● **DOCUMENT EXTRACT**:
I Used to Want to Save the World

By Kadee Taylor

The captivating opening and closing monologue made the new Wonder Woman film instantly relatable for me. I’ve dedicated a lot of my time to nonprofit organizations that I’m passionate about. I’m pursuing a career in social policy impact. I’ve often felt that the world needs “saving”.

But, Diana learned two important lessons that altered her perception about wanting to save the world…

We Save the World One by One

It’s apparent that Diana would have done anything to fulfill her sacred duty to protect the world and mankind from snares of Ares and his detrimental influence. She’d left her home and went to the ends of the Earth. She’d even tried to follow the way of life in her new surroundings in hopes that it would be a means to a glorious end.

But what ultimately moved her to action? She encountered one person in need, one person pleading for help, one person on her path to “saving the world”. She knew that her efforts thus far would be futile if she refused to help carry the burden of this one woman and her child.

● **GOAL 1**: Tally the lines in the rows that contain the string "Arts", and reply with the number alone.
These rows have no connection to the essay.

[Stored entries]

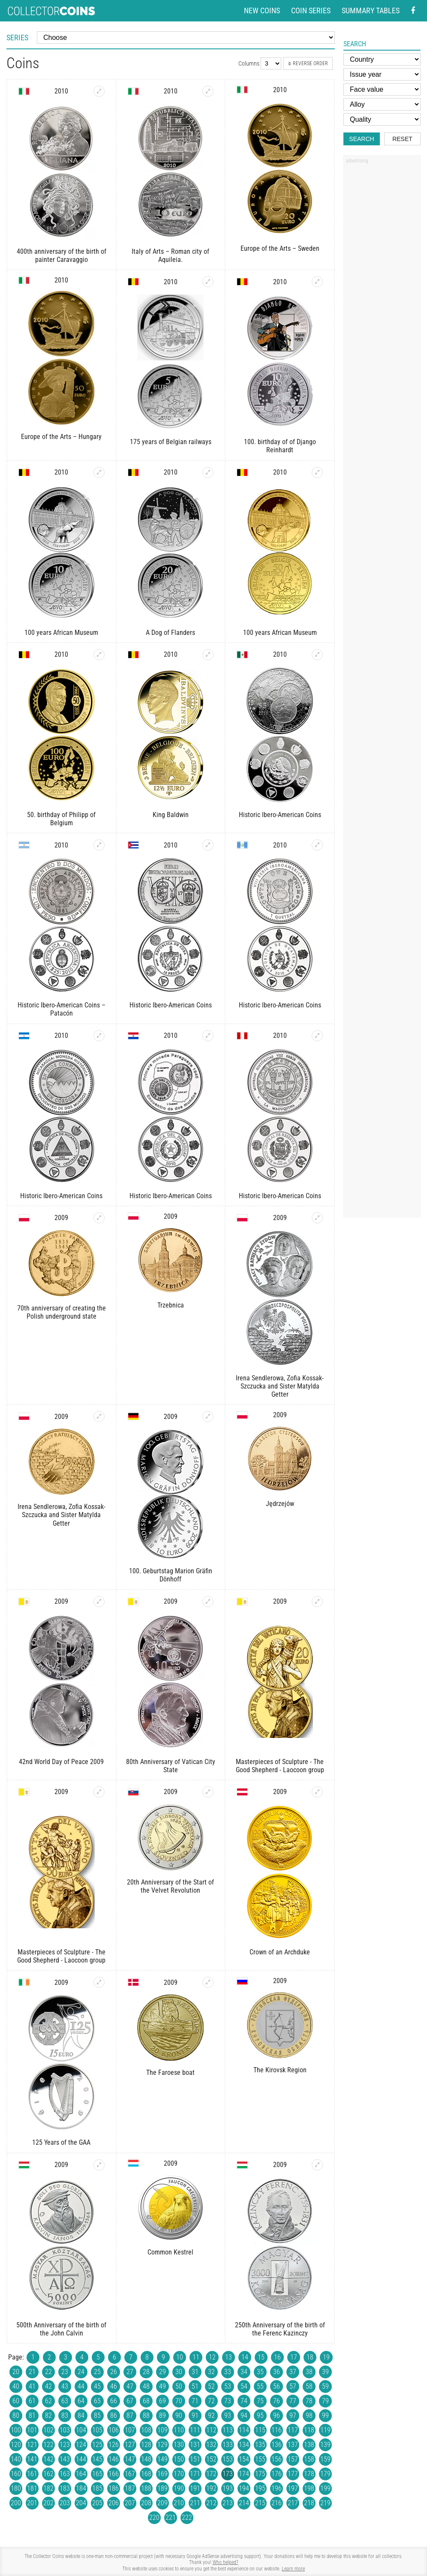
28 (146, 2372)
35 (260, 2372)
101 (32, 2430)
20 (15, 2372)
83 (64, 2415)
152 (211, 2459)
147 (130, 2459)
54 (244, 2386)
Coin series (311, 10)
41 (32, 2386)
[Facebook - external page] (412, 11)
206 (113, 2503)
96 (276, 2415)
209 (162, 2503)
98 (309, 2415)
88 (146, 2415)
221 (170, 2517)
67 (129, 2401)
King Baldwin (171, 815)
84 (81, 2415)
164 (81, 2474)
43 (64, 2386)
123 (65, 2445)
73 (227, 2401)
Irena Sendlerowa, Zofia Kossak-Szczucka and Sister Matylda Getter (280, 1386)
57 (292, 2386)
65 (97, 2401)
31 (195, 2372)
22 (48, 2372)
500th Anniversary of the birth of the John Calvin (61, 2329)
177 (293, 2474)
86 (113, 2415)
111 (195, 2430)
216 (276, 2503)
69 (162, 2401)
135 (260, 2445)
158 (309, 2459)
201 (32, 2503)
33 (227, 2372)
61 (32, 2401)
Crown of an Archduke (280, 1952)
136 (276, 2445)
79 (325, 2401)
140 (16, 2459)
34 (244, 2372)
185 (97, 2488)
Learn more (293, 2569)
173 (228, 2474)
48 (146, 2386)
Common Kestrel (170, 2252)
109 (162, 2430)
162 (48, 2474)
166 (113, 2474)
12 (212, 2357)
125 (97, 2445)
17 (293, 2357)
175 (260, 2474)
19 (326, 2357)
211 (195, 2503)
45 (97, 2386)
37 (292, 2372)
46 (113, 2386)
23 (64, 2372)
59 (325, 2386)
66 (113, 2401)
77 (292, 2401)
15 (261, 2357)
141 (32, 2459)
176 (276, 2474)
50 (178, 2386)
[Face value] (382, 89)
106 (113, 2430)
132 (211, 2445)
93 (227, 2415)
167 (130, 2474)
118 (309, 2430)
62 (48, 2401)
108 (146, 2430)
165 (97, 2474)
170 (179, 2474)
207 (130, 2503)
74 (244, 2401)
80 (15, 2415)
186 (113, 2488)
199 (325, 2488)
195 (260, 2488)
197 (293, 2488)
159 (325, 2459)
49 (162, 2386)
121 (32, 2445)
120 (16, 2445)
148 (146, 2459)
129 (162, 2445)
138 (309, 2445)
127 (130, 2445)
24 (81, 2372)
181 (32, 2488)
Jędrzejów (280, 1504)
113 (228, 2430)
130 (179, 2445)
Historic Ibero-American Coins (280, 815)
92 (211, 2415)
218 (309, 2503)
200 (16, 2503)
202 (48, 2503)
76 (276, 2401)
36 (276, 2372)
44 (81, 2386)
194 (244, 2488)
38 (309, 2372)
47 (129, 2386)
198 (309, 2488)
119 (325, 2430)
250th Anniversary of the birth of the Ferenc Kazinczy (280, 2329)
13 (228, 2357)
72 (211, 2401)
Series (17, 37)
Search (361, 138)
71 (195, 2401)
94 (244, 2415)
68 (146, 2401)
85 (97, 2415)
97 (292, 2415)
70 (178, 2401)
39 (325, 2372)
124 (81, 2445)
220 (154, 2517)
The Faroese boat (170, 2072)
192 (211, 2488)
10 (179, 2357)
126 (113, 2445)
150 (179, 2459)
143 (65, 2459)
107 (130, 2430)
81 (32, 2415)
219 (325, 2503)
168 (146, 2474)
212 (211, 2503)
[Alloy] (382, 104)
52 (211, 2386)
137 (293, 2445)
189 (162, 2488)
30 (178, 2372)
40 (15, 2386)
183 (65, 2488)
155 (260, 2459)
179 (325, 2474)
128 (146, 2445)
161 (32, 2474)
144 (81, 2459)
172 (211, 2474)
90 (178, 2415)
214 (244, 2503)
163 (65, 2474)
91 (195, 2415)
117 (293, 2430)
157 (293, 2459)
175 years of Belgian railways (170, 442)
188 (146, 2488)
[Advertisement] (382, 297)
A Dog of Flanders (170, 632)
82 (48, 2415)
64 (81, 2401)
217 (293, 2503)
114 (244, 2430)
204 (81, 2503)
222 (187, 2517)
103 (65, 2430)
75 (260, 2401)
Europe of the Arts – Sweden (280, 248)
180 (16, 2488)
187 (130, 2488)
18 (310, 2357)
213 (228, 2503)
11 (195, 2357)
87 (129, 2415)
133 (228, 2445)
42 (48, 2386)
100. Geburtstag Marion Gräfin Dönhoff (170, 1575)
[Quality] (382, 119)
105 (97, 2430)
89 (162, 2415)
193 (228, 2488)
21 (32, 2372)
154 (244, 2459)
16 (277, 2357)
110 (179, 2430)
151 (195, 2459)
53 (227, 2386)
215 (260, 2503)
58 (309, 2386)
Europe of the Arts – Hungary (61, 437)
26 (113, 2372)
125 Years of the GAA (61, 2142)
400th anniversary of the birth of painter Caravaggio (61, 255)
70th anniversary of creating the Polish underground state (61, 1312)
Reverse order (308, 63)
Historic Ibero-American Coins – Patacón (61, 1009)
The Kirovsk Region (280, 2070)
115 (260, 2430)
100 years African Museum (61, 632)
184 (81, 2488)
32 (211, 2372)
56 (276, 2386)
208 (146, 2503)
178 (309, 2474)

● **GOAL 2**: Retype the essay's text between "But, Diana learned" and "and her child.", inclusive.

● **WRITTEN RESPONSE 1**: 2

● **WRITTEN RESPONSE 2**:
But, Diana learned two important lessons that altered her perception about wanting to save the world…

We Save the World One by One

It’s apparent that Diana would have done anything to fulfill her sacred duty to protect the world and mankind from snares of Ares and his detrimental influence. She’d left her home and went to the ends of the Earth. She’d even tried to follow the way of life in her new surroundings in hopes that it would be a means to a glorious end.

But what ultimately moved her to action? She encountered one person in need, one person pleading for help, one person on her path to “saving the world”. She knew that her efforts thus far would be futile if she refused to help carry the burden of this one woman and her child.